Он указал рукой в сторону Неды:
— Стерегу партизанку, чтобы не удрала.
— Молчи лучше, не ври! Свою шкуру спасаешь, только и всего!
— И шкуру, и эту еврейку. Меня наши убьют, если она убежит.
— Откуда вдруг она стала еврейкой? Зовут ее Неда, родом из Меджи, вовсе она не еврейка.
— Нет, нет, еврейка она, из Сараева, дважды из тюрьмы бежала.
— Ну, знаешь, встречала я разных лгунов, но такого, как ты, первый раз вижу!

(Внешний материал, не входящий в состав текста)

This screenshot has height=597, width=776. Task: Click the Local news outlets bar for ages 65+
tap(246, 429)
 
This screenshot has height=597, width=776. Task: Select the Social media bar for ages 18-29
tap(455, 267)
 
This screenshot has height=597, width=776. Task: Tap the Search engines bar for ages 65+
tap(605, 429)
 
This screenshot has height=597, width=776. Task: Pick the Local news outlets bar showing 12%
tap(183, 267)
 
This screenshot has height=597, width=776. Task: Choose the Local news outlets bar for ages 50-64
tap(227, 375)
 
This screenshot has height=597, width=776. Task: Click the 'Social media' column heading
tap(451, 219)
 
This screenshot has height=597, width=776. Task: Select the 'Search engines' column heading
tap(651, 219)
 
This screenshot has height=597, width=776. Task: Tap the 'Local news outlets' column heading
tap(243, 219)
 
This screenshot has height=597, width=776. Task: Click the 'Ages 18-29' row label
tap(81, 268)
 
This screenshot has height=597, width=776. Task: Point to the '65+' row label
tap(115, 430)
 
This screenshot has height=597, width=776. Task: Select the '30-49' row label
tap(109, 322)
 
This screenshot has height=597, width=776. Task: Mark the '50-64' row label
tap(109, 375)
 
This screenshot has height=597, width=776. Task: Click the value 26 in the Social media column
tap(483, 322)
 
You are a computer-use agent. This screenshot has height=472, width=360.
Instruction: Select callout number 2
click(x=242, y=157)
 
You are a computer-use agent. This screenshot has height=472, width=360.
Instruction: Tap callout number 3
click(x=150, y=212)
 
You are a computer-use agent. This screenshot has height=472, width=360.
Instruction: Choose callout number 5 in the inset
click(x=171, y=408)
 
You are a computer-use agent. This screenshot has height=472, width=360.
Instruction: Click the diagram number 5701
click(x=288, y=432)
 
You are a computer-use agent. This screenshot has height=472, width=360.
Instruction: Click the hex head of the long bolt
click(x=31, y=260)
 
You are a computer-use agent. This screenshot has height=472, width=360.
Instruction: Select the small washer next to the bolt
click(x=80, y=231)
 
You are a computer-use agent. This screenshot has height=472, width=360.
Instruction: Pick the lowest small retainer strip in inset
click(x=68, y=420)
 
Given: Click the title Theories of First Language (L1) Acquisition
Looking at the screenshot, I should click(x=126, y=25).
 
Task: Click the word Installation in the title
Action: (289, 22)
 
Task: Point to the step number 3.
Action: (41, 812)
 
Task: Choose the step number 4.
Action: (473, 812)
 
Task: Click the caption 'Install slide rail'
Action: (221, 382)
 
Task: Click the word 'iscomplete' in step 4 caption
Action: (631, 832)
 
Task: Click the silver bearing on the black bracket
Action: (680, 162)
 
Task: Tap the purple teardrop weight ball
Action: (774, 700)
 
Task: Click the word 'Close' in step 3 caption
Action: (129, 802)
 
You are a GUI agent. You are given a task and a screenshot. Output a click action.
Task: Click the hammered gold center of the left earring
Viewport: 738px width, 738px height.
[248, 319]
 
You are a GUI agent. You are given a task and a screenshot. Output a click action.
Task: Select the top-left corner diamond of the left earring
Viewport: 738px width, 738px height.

Неда закрыла глаза – нет сил слушать. На нее наводит страх его рыжая борода, исходящая от него мерзость, протканная собачьим лаем, что ширится, точно туман, в клубах которого меркнет и умирает все живое. Туман, собачий лай и горячка перемешались, и все погрузилось во мрак. А в этом мраке кто-то щелкает зубами и спрашивает:
— Кто идет?
Откуда-то доносится ответ:
— Нет, не еврейка!
И начинается перебранка: один говорит еврейка, другой – нет. Увлекшись спором, они не замечают, как Неда, свернув с дороги, оступается и летит в пропасть, что ниже
Пустого поля. Задерживается она на узеньком уступе, который вдруг оказался хижиной Ладо. Неда долго ждет его, а Ладо не приходит, чтобы помочь ей или хотя бы пожалеть. «Ушел куда-то, – думает она в бреду, – может, это и к лучшему. Если мне суждено погибнуть, пусть хоть он живет,. Хорошо еще, – замечает она про себя, – что он не слыхал, как меня назвали еврейкой, это совсем отбило бы у него охоту приходить. Я не сказала ему, что я еврейка, не знала, что так называют невенчанных брюхатых баб.